Provided data »

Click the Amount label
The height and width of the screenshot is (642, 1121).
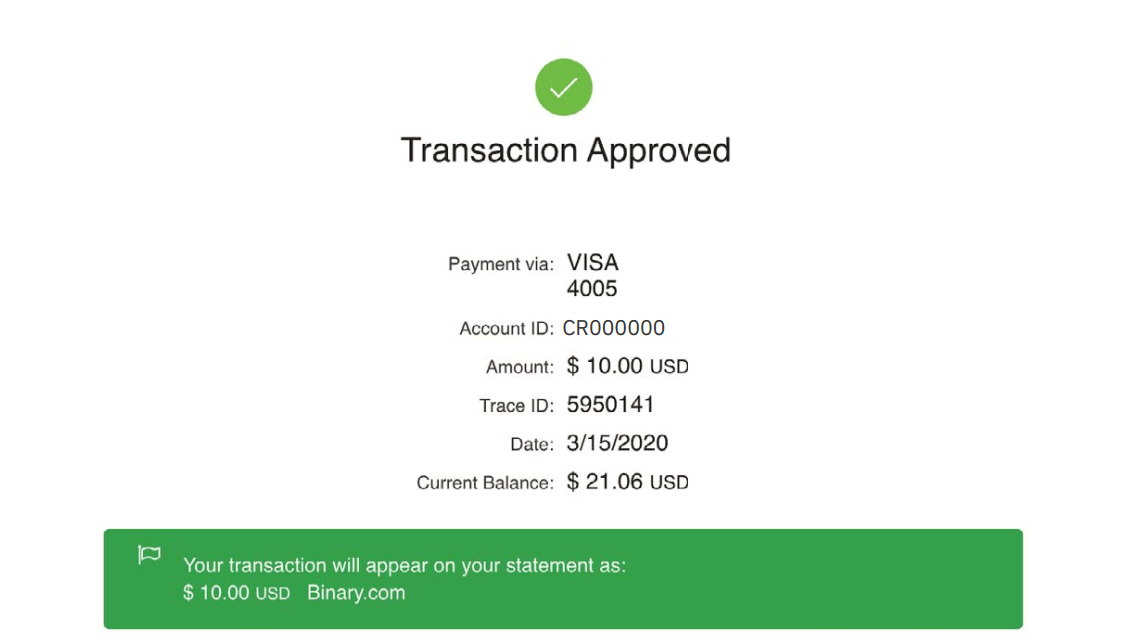[x=519, y=368]
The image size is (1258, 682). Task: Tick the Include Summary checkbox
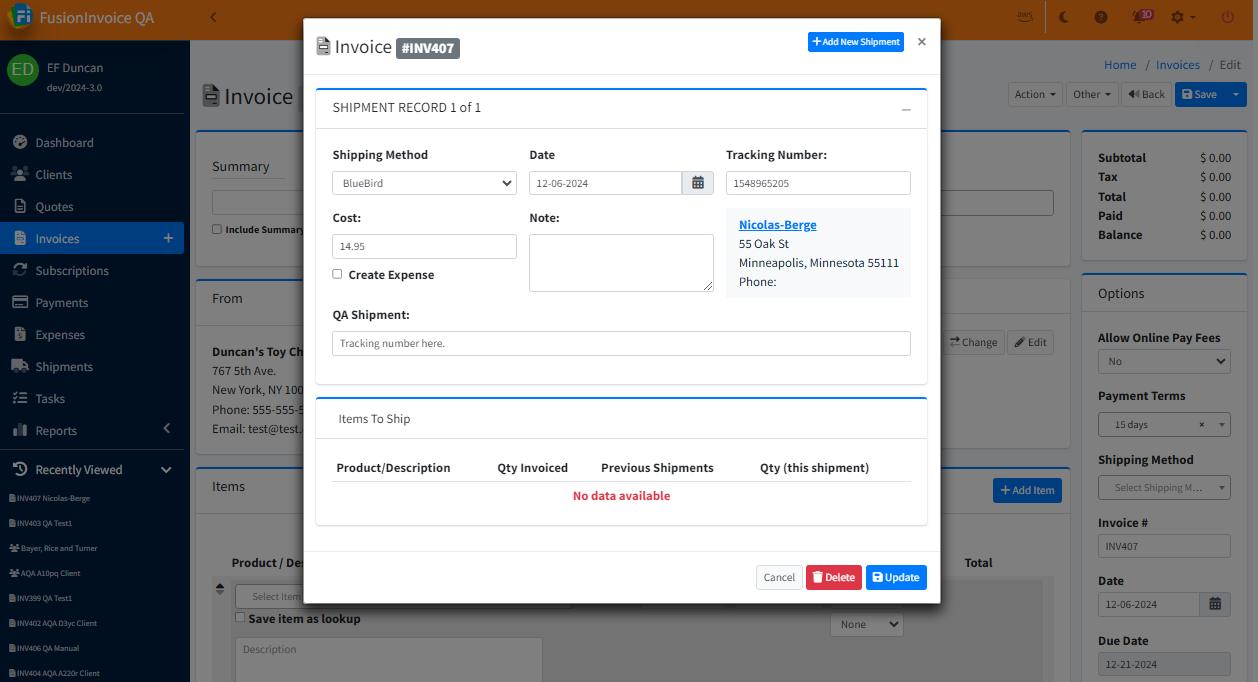pyautogui.click(x=217, y=229)
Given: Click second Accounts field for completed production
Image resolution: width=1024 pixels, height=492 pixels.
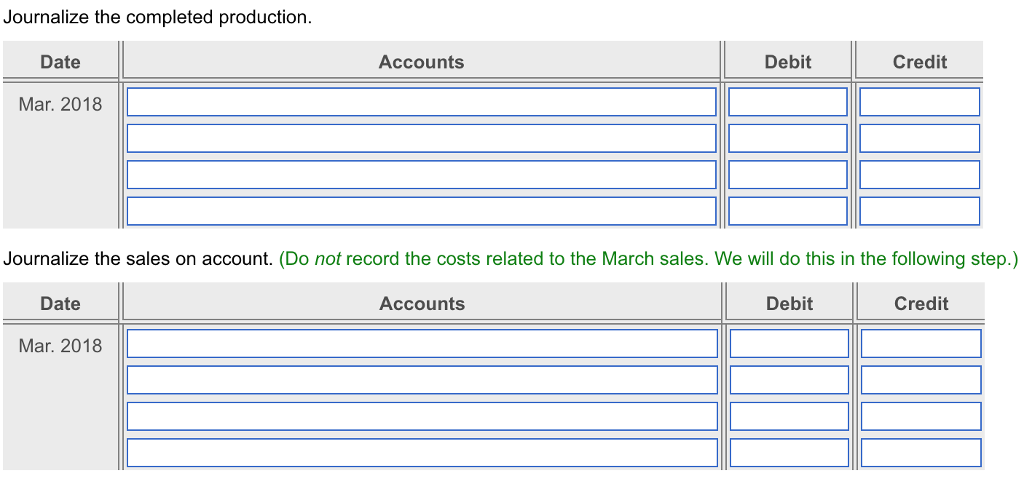Looking at the screenshot, I should pyautogui.click(x=421, y=138).
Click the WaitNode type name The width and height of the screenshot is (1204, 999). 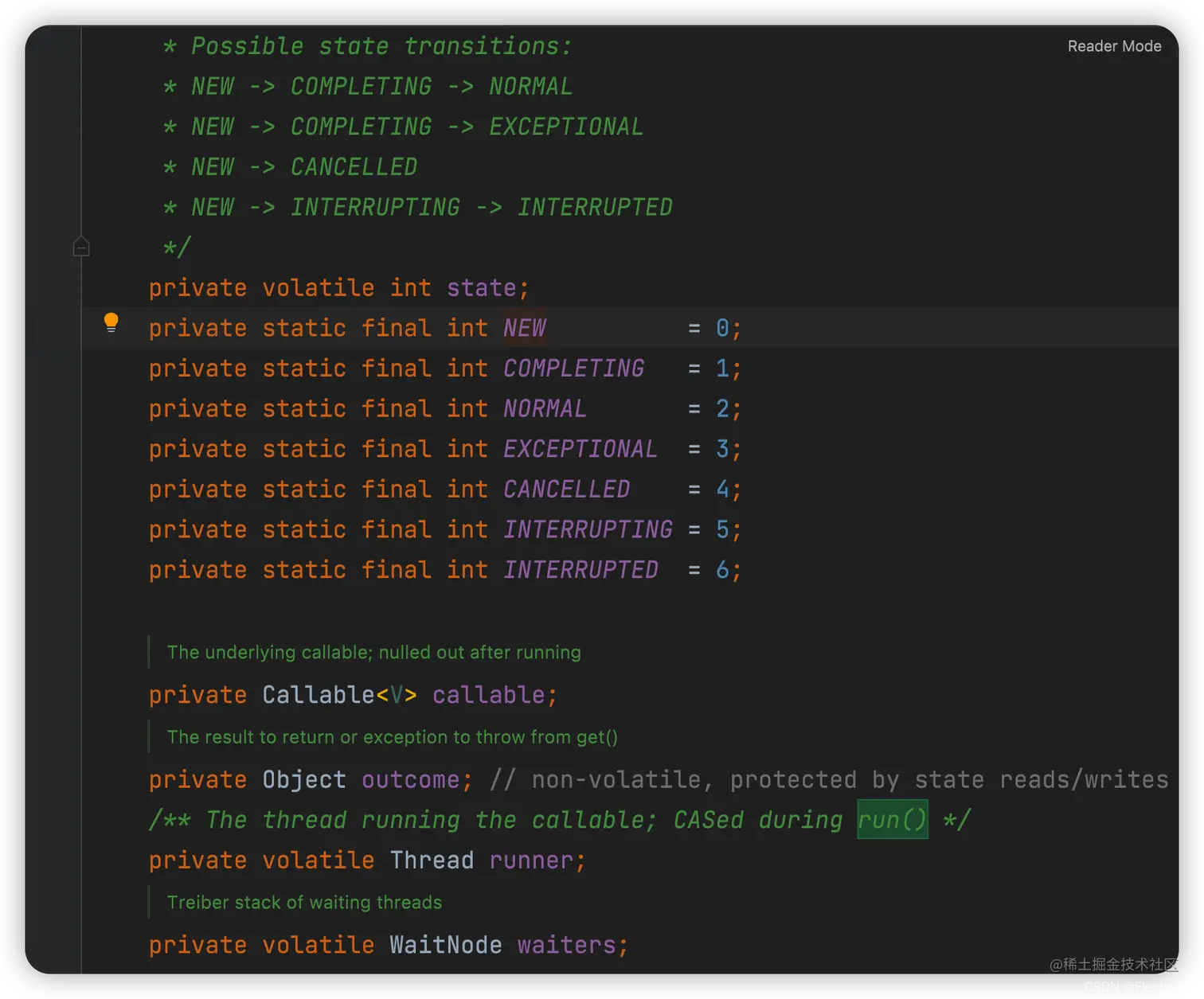[445, 945]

Brief »
Copy nothing but the lines from the start of the entries through the line with "Given: Click second". Write them out exactly, without pictures.

Output for this task »
Click the Amount label
The height and width of the screenshot is (642, 1121).
[x=519, y=368]
The image size is (1258, 682). Task: Tick the Include Summary checkbox
pyautogui.click(x=217, y=229)
Given: Click second Accounts field for completed production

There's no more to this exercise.